When Ben Taylor witnesses a murder during his vacation on another planet, he is thrust into a vicious game of hide-and-seek among rebels and criminals. Now, Ben must decide whether to involve himself in another world’s troubles and change his life forever.
Hello there! I have been very busy, but as my friend Brennan D.K. Corrigan is guest posting on linguistics in fiction next week (hooray for fifth Saturdays!), I thought I might review his debut novel this week. Winter’s Corruption is an independently published YA sci-fi/fantasy tale which you can read more about here: http://brennandkcorrigan.tumblr.com/. Okay. On to the review!
(Full disclaimer: I served as a beta reader for this novel before it was published.
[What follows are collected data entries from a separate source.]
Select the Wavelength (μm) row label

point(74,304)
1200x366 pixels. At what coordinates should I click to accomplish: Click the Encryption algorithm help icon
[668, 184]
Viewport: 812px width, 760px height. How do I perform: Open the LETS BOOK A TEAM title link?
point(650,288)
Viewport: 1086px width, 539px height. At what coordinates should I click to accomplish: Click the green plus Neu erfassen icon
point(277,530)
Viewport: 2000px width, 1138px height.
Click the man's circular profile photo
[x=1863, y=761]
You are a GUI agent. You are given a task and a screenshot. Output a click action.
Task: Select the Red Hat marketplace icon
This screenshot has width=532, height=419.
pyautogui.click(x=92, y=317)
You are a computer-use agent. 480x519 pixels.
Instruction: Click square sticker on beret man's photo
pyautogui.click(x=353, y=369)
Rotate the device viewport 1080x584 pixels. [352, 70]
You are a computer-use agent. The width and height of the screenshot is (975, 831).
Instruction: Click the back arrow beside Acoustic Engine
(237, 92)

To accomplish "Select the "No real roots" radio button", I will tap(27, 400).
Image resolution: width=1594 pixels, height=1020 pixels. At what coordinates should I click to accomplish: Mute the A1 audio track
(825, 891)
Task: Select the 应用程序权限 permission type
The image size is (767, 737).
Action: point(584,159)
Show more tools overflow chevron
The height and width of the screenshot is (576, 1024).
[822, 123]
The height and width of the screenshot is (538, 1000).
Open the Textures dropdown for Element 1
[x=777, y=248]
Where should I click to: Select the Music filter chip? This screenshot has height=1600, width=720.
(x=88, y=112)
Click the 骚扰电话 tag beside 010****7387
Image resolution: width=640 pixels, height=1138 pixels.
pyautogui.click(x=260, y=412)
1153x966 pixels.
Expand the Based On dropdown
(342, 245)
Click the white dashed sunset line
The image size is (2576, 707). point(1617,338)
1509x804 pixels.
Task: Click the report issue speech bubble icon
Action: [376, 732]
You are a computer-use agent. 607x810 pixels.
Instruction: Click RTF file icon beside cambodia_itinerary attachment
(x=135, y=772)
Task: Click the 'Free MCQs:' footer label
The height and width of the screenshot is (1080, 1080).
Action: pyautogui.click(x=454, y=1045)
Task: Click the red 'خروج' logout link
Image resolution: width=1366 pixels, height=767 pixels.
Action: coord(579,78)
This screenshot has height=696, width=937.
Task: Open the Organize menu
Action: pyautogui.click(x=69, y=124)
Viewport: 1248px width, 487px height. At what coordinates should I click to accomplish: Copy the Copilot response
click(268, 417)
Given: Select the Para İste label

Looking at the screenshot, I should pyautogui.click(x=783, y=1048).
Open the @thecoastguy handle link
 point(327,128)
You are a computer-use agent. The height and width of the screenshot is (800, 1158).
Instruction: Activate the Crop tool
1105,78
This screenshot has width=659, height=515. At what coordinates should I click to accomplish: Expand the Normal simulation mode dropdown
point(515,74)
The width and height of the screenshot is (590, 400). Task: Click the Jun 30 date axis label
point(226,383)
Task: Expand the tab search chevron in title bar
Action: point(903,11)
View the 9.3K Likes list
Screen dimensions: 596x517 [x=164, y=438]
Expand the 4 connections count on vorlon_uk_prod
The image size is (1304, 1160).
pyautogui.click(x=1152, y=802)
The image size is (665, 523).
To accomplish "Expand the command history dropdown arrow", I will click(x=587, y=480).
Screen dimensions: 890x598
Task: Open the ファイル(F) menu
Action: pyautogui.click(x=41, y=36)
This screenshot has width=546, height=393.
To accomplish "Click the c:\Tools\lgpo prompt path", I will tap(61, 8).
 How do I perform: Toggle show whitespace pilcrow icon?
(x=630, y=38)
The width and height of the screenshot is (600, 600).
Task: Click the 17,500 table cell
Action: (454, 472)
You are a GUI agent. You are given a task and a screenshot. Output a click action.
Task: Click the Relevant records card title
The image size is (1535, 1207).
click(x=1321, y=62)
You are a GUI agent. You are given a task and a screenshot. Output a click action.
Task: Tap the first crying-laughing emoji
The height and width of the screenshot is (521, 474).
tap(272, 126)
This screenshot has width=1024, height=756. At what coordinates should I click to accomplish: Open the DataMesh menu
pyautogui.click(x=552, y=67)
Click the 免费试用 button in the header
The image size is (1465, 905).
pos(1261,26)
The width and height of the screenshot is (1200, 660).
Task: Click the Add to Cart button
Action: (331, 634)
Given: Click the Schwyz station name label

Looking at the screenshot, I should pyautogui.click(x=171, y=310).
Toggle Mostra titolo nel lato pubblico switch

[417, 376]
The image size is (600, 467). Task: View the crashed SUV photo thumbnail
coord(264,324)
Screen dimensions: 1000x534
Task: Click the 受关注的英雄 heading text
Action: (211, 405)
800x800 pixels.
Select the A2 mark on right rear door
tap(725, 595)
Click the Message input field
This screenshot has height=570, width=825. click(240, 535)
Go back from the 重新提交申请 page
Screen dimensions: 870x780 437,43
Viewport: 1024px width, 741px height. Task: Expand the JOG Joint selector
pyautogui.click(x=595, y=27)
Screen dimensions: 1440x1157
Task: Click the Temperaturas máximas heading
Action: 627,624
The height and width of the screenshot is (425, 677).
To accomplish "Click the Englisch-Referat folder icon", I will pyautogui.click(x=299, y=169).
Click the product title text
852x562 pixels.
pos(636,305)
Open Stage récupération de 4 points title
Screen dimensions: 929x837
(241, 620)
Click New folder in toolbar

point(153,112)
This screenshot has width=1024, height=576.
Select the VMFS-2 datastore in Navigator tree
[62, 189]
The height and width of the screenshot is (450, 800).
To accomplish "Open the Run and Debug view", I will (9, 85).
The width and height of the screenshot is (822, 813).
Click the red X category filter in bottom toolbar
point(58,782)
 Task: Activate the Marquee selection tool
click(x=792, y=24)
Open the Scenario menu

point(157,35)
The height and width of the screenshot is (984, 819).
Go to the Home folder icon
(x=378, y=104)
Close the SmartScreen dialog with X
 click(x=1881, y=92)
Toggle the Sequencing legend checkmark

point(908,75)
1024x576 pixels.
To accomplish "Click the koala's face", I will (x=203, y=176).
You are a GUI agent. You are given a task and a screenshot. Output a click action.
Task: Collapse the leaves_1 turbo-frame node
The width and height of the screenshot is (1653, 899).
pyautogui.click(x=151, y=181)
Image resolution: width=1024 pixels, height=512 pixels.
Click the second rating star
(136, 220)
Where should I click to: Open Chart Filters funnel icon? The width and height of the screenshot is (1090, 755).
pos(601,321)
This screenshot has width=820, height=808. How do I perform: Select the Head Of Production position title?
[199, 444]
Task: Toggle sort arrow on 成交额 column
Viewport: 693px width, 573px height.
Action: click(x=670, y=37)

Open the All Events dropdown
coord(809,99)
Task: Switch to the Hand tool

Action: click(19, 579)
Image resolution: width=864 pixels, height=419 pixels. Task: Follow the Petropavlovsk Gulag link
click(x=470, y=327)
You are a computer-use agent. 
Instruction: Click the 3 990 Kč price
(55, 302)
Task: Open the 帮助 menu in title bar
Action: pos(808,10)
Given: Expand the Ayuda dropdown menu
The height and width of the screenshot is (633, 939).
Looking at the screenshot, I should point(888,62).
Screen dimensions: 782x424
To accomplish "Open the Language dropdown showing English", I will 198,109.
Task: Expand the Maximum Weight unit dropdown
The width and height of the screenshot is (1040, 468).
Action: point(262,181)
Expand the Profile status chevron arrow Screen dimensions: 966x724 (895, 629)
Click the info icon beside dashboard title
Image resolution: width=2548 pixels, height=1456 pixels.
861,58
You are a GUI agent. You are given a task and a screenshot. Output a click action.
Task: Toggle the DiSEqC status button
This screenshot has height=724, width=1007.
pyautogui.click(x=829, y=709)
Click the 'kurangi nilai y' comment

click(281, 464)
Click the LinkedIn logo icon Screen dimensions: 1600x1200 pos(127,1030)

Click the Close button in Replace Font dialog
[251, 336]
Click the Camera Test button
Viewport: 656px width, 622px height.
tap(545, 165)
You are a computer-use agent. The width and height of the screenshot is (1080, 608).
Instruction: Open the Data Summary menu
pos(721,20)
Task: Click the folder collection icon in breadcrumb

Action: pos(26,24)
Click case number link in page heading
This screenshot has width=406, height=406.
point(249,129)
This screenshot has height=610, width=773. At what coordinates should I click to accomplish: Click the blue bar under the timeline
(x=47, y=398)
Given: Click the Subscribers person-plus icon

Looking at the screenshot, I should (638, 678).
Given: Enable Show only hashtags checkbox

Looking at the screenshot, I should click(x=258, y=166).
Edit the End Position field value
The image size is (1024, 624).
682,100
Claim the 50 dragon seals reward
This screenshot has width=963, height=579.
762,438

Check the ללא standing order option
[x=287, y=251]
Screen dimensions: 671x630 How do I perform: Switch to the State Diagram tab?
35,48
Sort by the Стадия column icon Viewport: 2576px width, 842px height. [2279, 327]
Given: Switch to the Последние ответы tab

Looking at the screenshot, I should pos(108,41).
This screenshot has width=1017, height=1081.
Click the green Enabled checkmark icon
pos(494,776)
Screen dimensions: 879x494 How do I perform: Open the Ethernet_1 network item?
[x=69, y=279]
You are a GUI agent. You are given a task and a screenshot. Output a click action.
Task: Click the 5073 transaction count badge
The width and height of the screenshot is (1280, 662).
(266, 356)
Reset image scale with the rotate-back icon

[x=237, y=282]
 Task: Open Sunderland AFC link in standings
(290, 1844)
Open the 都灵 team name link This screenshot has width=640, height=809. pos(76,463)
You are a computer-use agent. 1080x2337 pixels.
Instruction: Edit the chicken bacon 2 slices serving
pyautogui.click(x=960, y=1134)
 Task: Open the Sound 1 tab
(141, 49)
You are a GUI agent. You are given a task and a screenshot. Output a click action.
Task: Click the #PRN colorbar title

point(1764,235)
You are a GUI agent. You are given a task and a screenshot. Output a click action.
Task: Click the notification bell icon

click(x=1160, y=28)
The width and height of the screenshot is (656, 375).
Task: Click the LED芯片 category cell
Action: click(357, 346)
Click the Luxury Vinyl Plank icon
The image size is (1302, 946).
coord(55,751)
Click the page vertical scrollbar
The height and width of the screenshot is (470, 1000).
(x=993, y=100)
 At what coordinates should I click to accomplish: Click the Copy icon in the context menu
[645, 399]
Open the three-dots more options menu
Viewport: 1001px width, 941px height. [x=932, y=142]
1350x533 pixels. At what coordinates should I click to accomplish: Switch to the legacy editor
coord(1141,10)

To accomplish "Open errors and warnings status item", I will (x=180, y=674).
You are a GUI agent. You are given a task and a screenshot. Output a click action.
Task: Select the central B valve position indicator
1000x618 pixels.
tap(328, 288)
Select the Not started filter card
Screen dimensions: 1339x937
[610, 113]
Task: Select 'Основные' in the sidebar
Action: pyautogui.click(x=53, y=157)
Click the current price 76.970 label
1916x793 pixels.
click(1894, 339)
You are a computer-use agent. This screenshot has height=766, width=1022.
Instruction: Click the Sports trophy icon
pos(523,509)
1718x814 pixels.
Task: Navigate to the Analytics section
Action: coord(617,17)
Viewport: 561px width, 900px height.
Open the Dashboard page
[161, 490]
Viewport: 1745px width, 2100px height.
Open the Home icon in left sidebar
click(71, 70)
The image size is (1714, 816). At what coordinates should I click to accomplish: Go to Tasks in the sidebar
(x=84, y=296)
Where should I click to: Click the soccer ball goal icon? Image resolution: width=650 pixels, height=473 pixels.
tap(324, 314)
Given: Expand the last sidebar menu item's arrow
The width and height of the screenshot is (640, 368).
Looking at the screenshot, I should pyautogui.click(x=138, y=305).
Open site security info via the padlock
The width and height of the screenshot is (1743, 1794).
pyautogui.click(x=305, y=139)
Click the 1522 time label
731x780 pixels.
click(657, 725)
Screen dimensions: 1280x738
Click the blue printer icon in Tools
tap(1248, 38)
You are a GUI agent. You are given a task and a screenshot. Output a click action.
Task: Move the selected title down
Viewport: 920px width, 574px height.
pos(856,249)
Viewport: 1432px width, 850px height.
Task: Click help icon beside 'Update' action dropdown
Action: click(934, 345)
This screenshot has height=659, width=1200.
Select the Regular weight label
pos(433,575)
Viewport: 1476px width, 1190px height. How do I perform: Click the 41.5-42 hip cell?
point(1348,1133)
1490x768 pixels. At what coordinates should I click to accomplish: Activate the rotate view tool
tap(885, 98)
I shall try to review as objectively as possible.)
The Story: Sixteen-year-old Ben Taylor, from the only American family that knows about the interplanetary Daalronnan Alliance, witnesses a murder, picks up a blue device, and bam! runs off through the wilderness and straight into the freedom-fighting organization Sildial on the planet Andaros. Sildial is trying to stave off the flood of organized crime from other planets that has overwhelmed their country. When Ben’s friend Seren decides to stay with Sildial rather than return to her unwelcoming home planet, Ben decides to stay and help Andaros, too.
I really enjoyed this story. Ben’s adventures, first in the wilderness and then with Sildial, kept me engaged beginning to end. The plotting was somewhat lacking in the later part of the book (I felt that the real climax came too early, so that the events at the climax mark lacked oomph), but overall, it was a really good story.
The Characters: I really enjoyed many of the characters. Ben, Seren, Celer, Vuri, Javrel . . . okay, pretty much all the characters. 😉 They’re well-rounded, interesting, and fun to read about. My favorite was probably Vuri; I loved her depth and the way her backstory played into her character arc. Plus she’s kick-butt, which is cool.
I would also like to point out here how compelling one of the antagonists was. Kalar, leader of Sildial, has realistic motivations that cause real trouble for Ben and friends later on. I enjoyed reading about him.
The Writing: There are some spots of beautiful prose in this book. More numerous, unfortunately, are point-of-view issues, telling words, and some errors in spelling and punctuation. It is unfortunate that these are so numerous, as the story is so enjoyable.
The worldbuilding, however, is fantastic. Brennan put Andaros together with minute attention to detail: culture, history, and especially language. The frequently inserted bits of spoken Voleric really bring the reader into the fact that this is an alien world. I also enjoyed the unorthodox use of magic in a science-fiction world, with the political strife it causes as well. I particularly liked the concept of Messengers, intelligent magical beings created from cloth who can fly among the stars at great speeds. I thought the world was really original and well-crafted. I can’t wait to see where the second book goes!
Overall: Winter’s Corruption had an enjoyable story, great characters, and a beautifully crafted storyworld, with the regrettable detractions of some writing and plotting errors. Overall, it’s definitely worth a read!